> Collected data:
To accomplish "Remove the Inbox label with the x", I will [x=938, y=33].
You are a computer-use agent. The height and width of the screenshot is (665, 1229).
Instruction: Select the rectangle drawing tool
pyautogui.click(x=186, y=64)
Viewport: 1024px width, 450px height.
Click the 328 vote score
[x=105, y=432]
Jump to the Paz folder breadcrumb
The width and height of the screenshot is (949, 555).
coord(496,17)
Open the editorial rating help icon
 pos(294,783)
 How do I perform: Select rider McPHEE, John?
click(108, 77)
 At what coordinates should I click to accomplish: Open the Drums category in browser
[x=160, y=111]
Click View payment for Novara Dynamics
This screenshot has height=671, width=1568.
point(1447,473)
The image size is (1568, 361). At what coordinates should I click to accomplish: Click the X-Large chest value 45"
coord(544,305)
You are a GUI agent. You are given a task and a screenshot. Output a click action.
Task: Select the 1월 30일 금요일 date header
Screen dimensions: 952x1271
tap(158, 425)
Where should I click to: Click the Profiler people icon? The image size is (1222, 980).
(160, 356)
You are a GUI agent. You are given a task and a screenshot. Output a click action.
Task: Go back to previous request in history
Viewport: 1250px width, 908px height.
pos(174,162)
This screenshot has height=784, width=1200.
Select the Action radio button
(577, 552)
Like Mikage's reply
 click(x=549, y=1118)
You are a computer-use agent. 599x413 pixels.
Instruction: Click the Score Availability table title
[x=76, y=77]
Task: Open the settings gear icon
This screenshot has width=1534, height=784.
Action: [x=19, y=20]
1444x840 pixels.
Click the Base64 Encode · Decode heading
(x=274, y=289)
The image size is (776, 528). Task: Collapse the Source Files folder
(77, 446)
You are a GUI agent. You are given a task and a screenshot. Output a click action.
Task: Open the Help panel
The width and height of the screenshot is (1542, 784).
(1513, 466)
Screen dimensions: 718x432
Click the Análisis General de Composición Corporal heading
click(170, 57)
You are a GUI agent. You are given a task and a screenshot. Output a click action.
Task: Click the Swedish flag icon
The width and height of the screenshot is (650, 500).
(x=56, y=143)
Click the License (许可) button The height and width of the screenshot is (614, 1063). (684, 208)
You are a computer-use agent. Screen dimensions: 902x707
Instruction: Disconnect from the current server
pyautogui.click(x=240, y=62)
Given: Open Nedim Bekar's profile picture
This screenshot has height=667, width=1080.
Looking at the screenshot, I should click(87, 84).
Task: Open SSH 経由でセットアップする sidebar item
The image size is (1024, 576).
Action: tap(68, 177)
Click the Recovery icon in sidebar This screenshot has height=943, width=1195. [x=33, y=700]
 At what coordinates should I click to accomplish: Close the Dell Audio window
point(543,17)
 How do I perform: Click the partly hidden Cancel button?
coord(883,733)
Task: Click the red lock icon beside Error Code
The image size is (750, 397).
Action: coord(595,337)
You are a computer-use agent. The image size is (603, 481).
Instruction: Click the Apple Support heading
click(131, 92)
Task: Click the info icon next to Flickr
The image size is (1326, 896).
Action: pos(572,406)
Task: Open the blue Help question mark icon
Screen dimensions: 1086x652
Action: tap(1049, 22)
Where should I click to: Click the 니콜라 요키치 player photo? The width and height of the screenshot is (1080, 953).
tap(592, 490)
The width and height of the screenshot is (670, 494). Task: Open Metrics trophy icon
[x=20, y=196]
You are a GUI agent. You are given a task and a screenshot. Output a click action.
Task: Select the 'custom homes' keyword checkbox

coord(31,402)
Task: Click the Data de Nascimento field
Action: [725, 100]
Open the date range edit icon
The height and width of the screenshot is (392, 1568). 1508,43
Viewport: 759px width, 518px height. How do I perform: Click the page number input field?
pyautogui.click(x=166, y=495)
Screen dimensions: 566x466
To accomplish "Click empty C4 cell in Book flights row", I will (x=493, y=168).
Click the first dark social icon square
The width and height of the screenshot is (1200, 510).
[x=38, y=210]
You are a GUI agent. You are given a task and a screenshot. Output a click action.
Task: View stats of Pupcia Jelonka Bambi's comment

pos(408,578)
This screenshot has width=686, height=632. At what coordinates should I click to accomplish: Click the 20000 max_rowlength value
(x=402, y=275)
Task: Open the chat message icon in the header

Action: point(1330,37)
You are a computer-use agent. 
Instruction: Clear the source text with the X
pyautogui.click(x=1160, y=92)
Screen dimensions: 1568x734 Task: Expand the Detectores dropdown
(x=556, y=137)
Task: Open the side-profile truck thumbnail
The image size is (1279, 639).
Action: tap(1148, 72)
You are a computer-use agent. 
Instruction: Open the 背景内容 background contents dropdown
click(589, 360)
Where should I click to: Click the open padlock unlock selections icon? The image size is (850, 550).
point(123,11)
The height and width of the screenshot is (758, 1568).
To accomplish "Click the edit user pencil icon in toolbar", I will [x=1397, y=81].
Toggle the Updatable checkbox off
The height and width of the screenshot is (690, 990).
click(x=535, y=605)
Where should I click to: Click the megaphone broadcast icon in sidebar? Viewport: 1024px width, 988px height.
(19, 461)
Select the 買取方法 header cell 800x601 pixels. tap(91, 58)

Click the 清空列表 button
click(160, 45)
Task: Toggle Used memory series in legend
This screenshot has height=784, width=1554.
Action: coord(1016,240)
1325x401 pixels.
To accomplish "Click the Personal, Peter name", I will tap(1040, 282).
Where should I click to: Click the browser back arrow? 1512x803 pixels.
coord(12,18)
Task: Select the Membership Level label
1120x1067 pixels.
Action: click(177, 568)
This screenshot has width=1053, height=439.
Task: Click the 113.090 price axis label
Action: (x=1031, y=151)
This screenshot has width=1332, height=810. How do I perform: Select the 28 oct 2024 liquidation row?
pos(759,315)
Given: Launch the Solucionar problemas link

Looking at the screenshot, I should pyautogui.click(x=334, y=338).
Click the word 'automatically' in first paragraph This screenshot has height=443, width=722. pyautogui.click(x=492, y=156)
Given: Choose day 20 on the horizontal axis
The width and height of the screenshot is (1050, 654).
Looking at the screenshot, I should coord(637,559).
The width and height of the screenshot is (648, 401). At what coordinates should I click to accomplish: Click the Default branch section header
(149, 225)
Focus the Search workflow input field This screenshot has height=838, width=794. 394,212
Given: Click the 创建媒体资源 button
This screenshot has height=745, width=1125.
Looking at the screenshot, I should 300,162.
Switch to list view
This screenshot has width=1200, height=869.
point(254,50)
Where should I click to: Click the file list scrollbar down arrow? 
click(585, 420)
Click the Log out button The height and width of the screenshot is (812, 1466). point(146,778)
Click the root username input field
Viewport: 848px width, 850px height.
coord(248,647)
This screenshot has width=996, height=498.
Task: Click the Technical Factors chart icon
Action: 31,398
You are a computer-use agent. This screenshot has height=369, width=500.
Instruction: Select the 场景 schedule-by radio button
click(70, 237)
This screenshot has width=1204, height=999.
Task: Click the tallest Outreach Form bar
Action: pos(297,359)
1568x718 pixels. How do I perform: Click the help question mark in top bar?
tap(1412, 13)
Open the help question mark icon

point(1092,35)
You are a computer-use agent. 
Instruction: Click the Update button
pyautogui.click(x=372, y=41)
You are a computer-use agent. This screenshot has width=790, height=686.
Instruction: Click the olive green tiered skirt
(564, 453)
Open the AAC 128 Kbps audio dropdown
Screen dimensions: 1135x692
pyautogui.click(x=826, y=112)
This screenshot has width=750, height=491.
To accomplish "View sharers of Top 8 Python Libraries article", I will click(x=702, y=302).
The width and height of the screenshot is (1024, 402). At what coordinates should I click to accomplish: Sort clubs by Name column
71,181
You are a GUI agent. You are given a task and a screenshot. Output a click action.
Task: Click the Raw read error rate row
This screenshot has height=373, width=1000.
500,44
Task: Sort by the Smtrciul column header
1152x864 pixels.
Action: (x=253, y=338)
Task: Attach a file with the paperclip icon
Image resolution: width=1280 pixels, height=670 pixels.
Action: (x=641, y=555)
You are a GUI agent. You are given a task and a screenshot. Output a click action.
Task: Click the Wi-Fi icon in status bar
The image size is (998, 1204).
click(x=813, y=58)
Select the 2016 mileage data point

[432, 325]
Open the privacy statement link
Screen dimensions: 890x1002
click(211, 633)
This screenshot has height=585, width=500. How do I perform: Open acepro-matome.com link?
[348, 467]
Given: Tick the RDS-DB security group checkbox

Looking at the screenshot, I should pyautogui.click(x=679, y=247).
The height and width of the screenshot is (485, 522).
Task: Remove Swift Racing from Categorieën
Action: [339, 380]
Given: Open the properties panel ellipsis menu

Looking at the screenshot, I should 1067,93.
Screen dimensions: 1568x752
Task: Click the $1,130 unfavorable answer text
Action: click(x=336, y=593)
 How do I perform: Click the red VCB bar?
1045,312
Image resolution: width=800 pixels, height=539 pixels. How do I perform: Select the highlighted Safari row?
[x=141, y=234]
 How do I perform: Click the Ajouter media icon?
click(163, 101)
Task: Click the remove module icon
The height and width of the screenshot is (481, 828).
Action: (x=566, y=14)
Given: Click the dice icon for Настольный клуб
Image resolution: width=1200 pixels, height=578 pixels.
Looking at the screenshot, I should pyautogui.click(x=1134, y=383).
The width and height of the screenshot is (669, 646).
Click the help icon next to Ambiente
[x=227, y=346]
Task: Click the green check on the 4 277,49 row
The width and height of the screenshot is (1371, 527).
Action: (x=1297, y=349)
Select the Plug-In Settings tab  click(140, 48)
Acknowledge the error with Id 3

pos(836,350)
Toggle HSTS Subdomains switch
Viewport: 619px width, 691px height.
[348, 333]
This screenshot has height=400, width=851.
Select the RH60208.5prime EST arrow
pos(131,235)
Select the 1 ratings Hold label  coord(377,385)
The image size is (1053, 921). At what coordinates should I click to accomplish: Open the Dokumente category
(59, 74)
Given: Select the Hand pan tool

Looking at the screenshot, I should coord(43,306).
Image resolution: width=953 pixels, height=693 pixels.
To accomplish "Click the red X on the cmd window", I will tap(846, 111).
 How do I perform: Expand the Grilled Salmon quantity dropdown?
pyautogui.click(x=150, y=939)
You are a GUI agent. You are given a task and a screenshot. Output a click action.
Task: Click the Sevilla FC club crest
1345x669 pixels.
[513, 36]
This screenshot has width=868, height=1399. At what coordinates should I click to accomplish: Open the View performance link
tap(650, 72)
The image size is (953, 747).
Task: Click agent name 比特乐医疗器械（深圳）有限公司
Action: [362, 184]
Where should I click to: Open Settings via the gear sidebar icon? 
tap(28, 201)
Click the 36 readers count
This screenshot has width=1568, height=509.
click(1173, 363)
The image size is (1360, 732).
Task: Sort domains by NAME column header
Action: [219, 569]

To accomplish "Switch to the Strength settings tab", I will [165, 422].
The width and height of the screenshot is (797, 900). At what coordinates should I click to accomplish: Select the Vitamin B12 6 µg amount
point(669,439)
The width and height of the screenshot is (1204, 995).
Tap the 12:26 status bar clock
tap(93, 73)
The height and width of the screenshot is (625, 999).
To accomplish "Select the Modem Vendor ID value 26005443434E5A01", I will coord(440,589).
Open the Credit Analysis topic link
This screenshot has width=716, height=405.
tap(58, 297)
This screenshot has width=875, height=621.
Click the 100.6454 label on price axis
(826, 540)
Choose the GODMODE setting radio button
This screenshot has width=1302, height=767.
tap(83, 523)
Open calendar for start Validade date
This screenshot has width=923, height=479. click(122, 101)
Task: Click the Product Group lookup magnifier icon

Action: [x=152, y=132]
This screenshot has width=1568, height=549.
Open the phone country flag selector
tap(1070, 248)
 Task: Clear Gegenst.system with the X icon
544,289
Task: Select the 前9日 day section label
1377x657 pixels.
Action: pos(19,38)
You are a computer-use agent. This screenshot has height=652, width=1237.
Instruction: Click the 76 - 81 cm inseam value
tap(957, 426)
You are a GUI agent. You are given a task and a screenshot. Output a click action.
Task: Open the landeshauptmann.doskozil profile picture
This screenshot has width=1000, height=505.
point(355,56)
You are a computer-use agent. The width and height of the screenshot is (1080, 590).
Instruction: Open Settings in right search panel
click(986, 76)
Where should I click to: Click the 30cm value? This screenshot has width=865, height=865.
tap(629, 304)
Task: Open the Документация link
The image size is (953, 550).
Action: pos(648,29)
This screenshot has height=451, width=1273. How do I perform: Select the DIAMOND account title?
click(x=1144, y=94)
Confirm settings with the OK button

> TASK: Find the string "Choose" in the records, then copy each line where it occurs.

> SOLUTION:
Given: Choose day 20 on the horizontal axis
Choose the GODMODE setting radio button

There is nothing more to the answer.